__TASK STATEMENT__. According to the passage about the Tiger Lillies, roughly how many gigs does the band play each year?

Staple favourites such as Bully Boys and Crack of Doom are great ways to acclimatise oneself to their idiosyncratic and anarchic opera and their peculiarly dark brand of cabaret. This is postmodern vaudeville, entertaining and ironic, with a twist of mischief, covering all aspects of the nefarious side of modern life.
They do covers, too. Check out their renditions of My Funny Valentine, Send in the Clowns, or – for something more upbeat – YMCA.
The Tiger Lillies play around 300 gigs a year and they have released some 35 albums, from Hamlet, Shockheaded Peter, Farmyard Filth, The Brothel to the Cemetery, Bad Blood and Blasphemy and the haunting, beautiful Urine Palace, complete with The Symphony Orchestra of Norrlandsoperan, so it isn’t too difficult to access their work or catch a live gig.

__DATASET EXCERPT__.

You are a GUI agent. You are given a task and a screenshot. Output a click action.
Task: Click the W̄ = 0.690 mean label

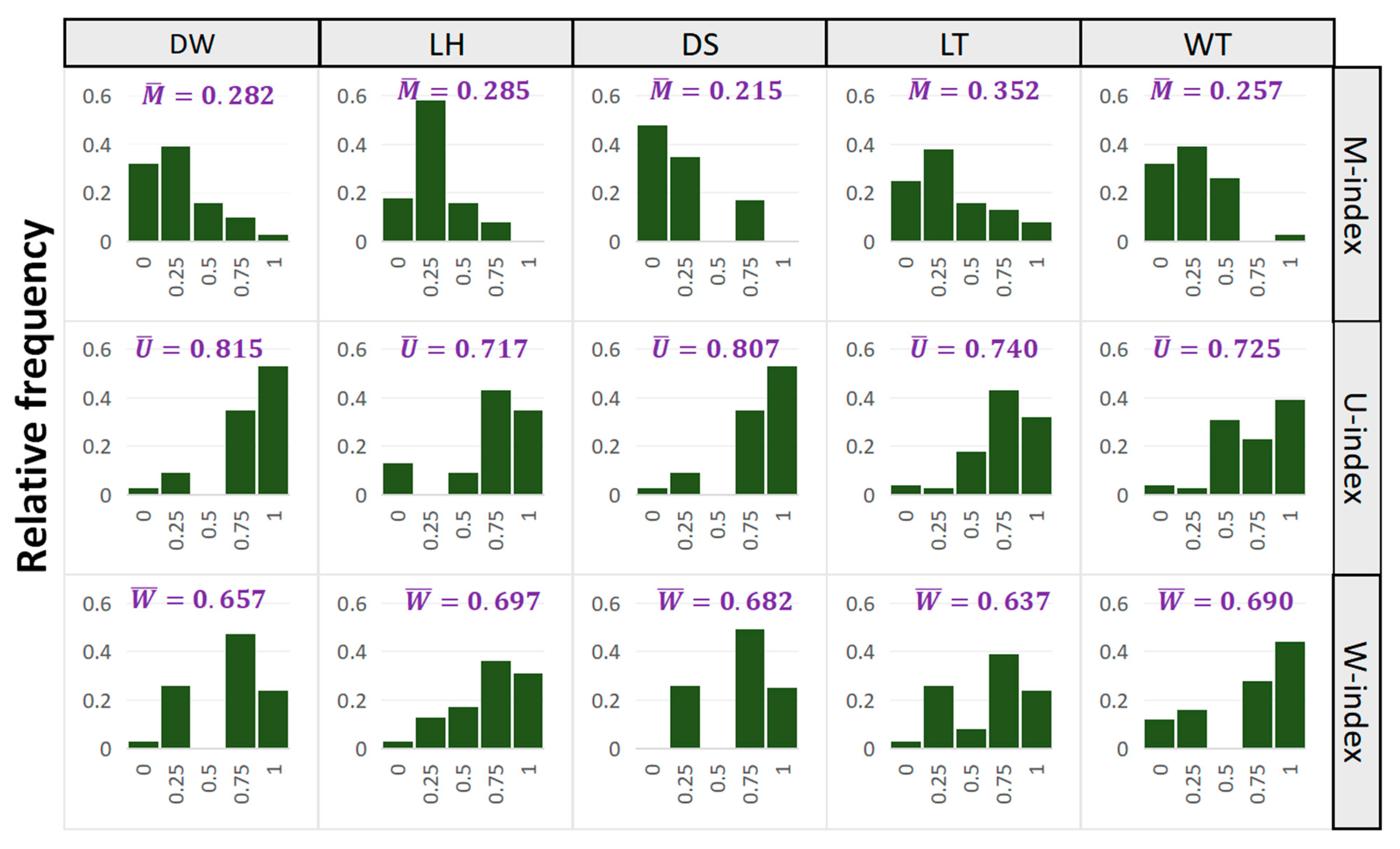tap(1226, 600)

__EXERCISE RESULT__. Around 300 gigs a year.